Fibrosis Belongs at Center of MASH End Points: Zobair M. Younossi, MD

Fibrosis stage, not resolution of steatohepatitis, should serve as the primary end point in metabolic dysfunction–associated steatohepatitis (MASH) clinical trials, according to Zobair M. Younossi, MD, chairman of The Global NASH Council, discussing data presented at the European Association for the Study of the Liver Congress.

Why Fibrosis Outperforms Steatohepatitis Resolution as an End Point

Regulators built early MASH trial end points around 2 surrogates: resolution of steatohepatitis without worsening fibrosis or improvement in fibrosis by 1 stage without worsening steatohepatitis. Both were intended to stand in for the outcome that matters most: liver-related mortality. Younossi's analysis found that steatohepatitis and its individual components, including ballooning degeneration and lobular inflammation, predict the development of fibrosis but lose their association with mortality once the fibrosis stage is added to the model.
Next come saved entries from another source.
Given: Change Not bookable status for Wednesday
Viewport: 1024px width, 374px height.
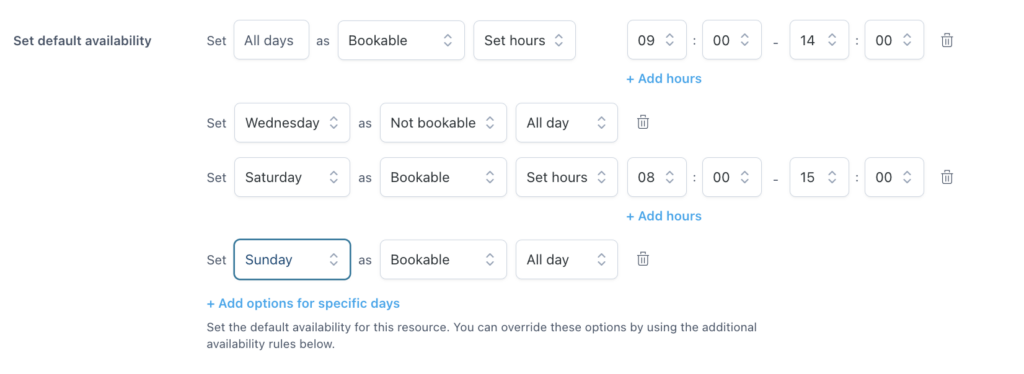Looking at the screenshot, I should pos(443,123).
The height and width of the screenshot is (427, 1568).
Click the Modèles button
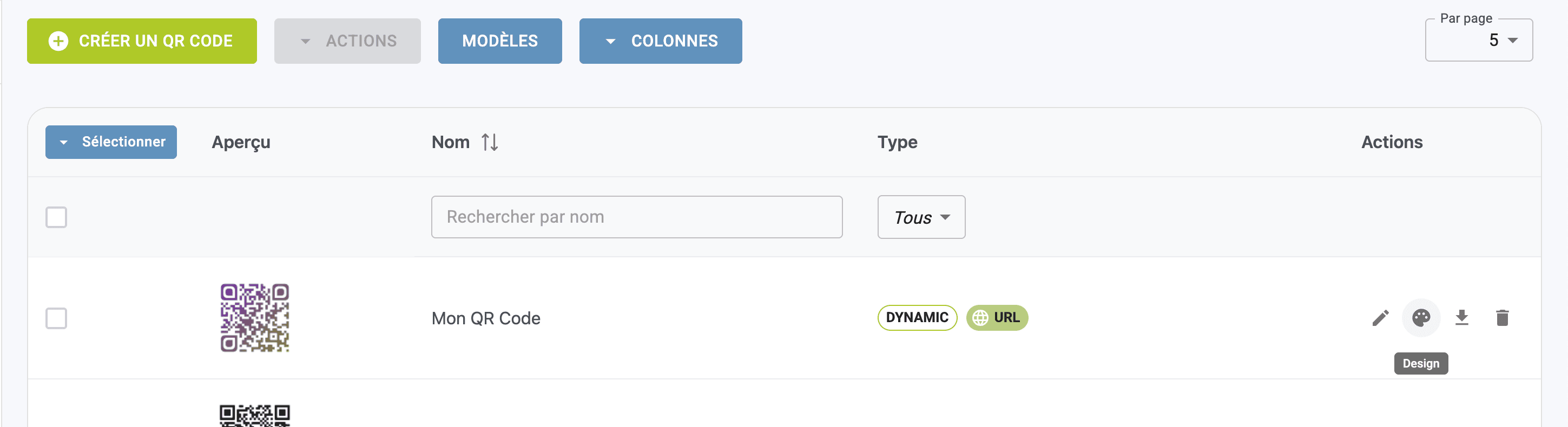pyautogui.click(x=500, y=41)
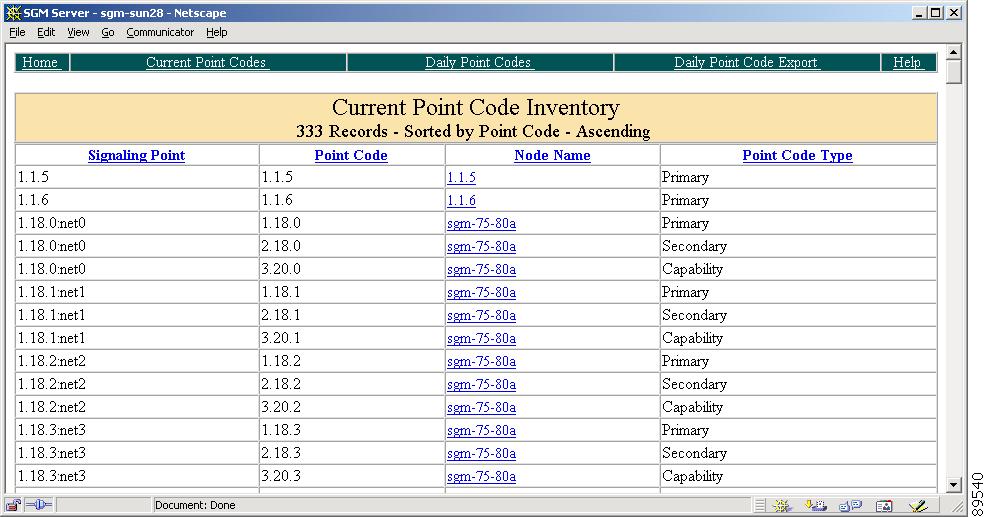Open the Communicator menu
This screenshot has height=517, width=986.
point(160,32)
"It's actually fibrosis stage that determines mortality," Younossi said. He added that this holds even when fibrosis is assessed through noninvasive tests (NITs) rather than biopsy. In Younossi's cohort, swapping biopsy-confirmed fibrosis stage for NITs such as transient elastography or the enhanced liver fibrosis test produced the same predictive relationship with outcomes, a finding he said supports fibrosis as what he called the "best integrator" of disease severity and risk.

What This Means for Trial Sponsors and Regulators

Younossi framed the distinction as one of purpose rather than competing merit. Steatohepatitis remains important evidence that a drug is engaging the underlying disease process, since it sits earlier in the pathogenic pathway and drives fibrosis development. But for demonstrating that a drug improves patient outcomes, he said fibrosis is the more appropriate primary end point, with steatohepatitis serving as a secondary measure.
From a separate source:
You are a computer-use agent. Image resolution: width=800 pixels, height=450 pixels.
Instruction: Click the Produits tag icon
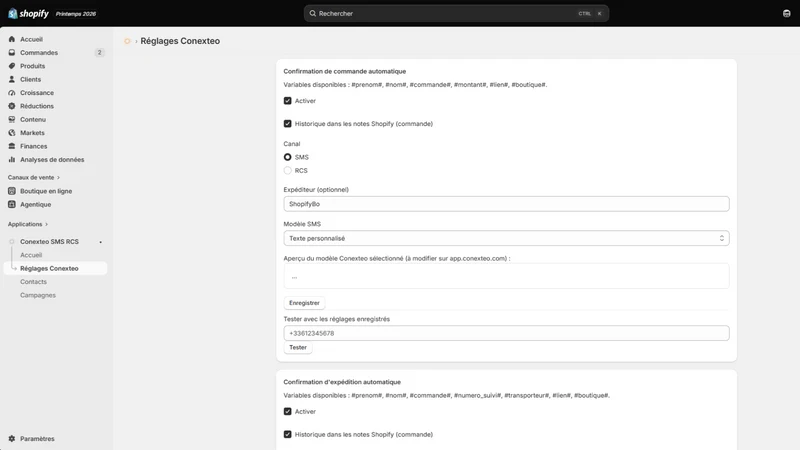12,66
He also pointed to a practical limitation of steatohepatitis as a primary end point: its diagnosis depends on liver biopsy interpretation, which is subject to substantial variability between pathologists reading the same sample. Fibrosis-based NITs avoid that variability while still tracking patient outcomes, reinforcing their value alongside biopsy-based staging.

Younossi's recommendation is that MASH trials center their primary end point on fibrosis, assessed invasively or through validated noninvasive measures, while retaining steatohepatitis resolution as a secondary end point that confirms a drug is engaging the disease process those trials are designed to treat.